Anna Allen · Accepted Answer

This function is even, because all the exponents of #x# are even

This is not a general rule, but it is enough for polynomials. If all exponents of #x# are even, then the whole function is even, on the other hand if all exponents are odd, then the whole function is also odd. For other function the rule is not so simple. We have to calculate #f(-x)#. If we get #f(-x)=f(x)#, then the function is even, else if we get: #f(-x)=-f(x)# then the function is odd, else the function is neither even or odd. For the given function we get: #f(-x)=4*(-x)^2+(-x)^4-120# #f(-x)=4x^2+x^4-120# #f(-x)=f(x)# The function is even.

Elijah Allen · Answer

undefined To determine if a function is even or odd, we evaluate whether it satisfies the properties of even or odd functions.

1. Even Function:
   f(x) is even if f(-x) = f(x) for all x in the domain.

2. Odd Function:
   f(x) is odd if f(-x) = -f(x) for all x in the domain.

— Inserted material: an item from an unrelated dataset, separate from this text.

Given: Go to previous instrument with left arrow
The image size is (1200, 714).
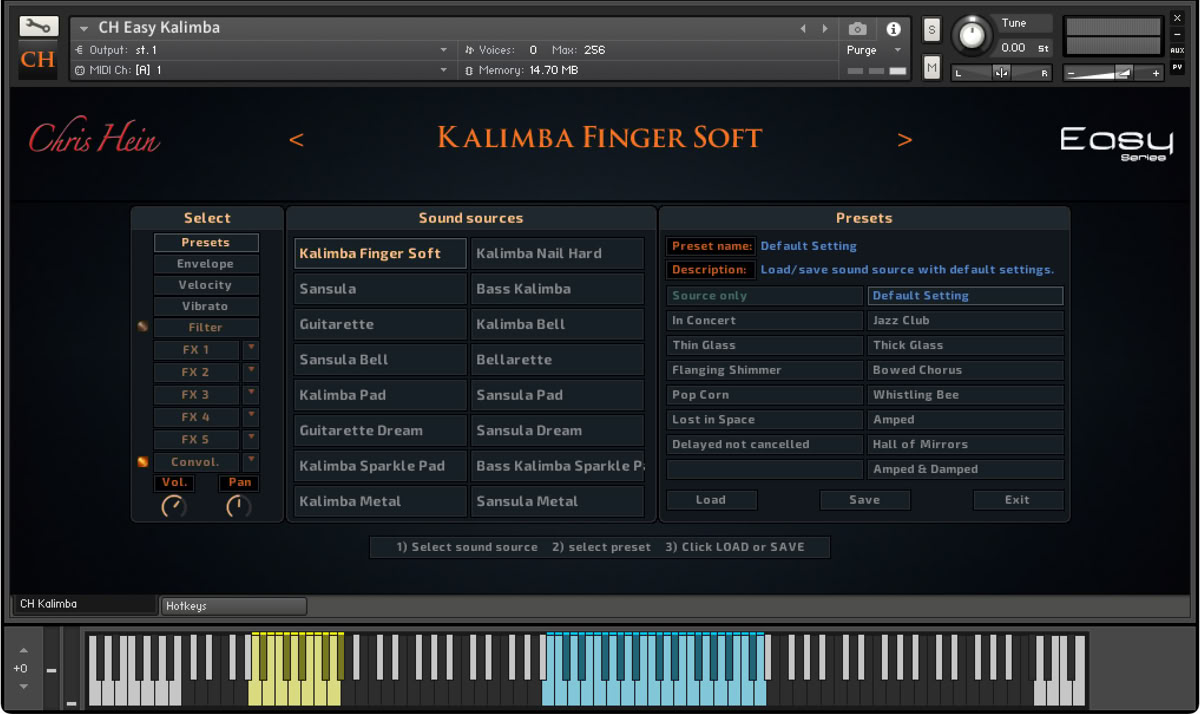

For the function f(x) = 4x^2 + x^4 - 120:

1. Even Function Test:
   f(-x) = 4(-x)^2 + (-x)^4 - 120
         = 4x^2 + x^4 - 120 (same as f(x))

Since f(-x) = f(x), the function satisfies the condition for even functions.

2. Odd Function Test:
   f(-x) = 4(-x)^2 + (-x)^4 - 120
         = 4x^2 + x^4 - 120

However, for the function to be odd, we need f(-x) = -f(x).

-f(x) = -[4x^2 + x^4 - 120]
         = -4x^2 - x^4 + 120

Since f(-x) is not equal to -f(x), the function does not satisfy the condition for odd functions.

Therefore, the function f(x) = 4x^2 + x^4 - 120 is an even function.